* [TO DO]
Within the entries below, find each line containing the word "Poliția" and copy it.

[[ MATERIAL TO PROCESS, beginning ]]

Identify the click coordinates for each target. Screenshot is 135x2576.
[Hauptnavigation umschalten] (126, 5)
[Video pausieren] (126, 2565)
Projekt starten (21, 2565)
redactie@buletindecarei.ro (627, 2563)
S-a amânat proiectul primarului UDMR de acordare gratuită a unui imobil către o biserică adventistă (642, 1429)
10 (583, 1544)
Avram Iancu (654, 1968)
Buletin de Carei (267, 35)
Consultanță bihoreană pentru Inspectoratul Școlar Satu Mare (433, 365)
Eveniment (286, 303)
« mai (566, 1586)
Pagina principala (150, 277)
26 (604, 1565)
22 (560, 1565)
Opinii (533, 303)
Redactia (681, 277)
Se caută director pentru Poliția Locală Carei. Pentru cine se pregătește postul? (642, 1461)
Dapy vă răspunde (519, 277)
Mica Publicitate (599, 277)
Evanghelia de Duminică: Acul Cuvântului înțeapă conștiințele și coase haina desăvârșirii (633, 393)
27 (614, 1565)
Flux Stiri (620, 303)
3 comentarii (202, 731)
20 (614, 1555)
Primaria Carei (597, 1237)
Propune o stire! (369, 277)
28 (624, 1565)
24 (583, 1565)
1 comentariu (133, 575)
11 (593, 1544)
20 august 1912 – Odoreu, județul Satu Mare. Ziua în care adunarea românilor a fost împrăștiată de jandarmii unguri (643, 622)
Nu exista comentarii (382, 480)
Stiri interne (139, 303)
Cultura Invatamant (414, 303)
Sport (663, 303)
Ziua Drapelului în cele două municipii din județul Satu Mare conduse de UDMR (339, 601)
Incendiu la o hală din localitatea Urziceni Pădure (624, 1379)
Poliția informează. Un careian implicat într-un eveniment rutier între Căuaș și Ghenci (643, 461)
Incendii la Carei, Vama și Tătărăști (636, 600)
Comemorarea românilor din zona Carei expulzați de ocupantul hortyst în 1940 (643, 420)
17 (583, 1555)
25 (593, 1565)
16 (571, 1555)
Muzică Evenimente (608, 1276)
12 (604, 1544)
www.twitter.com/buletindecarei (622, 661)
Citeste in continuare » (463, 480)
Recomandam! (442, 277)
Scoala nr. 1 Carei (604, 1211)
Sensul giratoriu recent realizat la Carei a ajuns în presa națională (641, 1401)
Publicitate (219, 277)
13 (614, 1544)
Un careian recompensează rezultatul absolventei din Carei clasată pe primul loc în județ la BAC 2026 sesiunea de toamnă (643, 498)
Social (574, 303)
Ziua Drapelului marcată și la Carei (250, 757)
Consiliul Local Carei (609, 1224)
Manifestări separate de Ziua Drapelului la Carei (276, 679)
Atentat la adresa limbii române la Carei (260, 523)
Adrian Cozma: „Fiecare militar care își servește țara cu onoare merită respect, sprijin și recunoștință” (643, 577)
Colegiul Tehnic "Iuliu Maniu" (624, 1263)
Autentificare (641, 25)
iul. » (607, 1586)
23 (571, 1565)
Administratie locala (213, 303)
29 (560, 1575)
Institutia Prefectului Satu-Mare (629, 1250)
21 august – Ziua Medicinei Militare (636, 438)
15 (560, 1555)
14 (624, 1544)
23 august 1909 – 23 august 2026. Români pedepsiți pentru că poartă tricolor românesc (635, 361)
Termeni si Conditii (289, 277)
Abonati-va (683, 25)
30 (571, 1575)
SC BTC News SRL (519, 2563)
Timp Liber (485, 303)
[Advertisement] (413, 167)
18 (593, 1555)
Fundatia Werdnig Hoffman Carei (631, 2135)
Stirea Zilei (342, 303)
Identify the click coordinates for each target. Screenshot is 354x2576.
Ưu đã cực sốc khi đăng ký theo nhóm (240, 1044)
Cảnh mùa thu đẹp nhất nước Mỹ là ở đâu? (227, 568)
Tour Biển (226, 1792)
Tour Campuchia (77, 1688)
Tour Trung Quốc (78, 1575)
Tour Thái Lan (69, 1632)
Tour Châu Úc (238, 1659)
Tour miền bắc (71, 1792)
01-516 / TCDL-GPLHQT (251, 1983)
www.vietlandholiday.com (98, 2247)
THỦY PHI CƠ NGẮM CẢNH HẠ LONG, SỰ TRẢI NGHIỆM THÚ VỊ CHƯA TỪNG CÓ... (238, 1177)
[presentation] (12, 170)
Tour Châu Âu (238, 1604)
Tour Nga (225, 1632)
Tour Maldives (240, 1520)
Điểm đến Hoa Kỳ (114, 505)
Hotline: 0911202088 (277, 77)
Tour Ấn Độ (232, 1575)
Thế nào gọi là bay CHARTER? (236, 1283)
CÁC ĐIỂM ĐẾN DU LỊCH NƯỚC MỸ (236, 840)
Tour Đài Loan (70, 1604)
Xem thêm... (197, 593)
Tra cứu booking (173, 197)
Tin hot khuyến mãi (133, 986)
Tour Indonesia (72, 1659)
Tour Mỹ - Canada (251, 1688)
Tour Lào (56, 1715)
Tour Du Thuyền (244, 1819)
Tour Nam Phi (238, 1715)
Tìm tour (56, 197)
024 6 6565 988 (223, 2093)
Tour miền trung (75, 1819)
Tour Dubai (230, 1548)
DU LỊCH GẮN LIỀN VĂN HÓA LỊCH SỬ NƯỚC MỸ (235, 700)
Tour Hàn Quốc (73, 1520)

[[ MATERIAL TO PROCESS, end ]]

* [RESULT]
Se caută director pentru Poliția Locală Carei. Pentru cine se pregătește postul? (642, 1461)
Poliția informează. Un careian implicat într-un eveniment rutier între Căuaș și Ghenci (643, 461)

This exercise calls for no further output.